▶ **REQUIREMENT**
Extract, without alteration, each line from the start of the listing to the line bearing "Polished for Days (975, 1018)".

▶ **DATA RECORDS**
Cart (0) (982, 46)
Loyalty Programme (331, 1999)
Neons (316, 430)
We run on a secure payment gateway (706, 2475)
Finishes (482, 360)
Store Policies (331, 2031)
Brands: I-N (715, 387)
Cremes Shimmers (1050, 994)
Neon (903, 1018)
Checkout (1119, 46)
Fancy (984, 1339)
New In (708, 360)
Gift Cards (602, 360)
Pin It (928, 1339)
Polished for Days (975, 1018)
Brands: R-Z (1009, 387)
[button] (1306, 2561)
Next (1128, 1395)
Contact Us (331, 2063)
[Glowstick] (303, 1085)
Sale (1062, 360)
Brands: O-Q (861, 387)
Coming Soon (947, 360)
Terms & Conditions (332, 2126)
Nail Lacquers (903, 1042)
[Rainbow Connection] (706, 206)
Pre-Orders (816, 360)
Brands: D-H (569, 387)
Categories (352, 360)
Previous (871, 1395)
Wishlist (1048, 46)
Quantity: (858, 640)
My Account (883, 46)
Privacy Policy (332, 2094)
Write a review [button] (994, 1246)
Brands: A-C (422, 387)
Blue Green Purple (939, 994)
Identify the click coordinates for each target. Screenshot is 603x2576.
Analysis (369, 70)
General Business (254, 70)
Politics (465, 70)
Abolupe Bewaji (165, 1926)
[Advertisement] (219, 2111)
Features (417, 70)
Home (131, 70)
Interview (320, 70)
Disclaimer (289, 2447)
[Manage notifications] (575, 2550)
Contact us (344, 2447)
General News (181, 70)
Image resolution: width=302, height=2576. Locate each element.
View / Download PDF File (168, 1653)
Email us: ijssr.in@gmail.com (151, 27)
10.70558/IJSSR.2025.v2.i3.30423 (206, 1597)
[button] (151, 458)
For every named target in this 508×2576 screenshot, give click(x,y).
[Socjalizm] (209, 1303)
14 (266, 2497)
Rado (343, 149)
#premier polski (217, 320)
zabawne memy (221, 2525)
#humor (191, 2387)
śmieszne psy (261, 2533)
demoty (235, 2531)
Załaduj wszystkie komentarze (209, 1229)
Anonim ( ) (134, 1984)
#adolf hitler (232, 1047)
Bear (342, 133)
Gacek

▶ **RESPONSE TO THIS EXERCISE**
Cart (0) (982, 46)
Loyalty Programme (331, 1999)
Neons (316, 430)
We run on a secure payment gateway (706, 2475)
Finishes (482, 360)
Store Policies (331, 2031)
Brands: I-N (715, 387)
Cremes Shimmers (1050, 994)
Neon (903, 1018)
Checkout (1119, 46)
Fancy (984, 1339)
New In (708, 360)
Gift Cards (602, 360)
Pin It (928, 1339)
Polished for Days (975, 1018)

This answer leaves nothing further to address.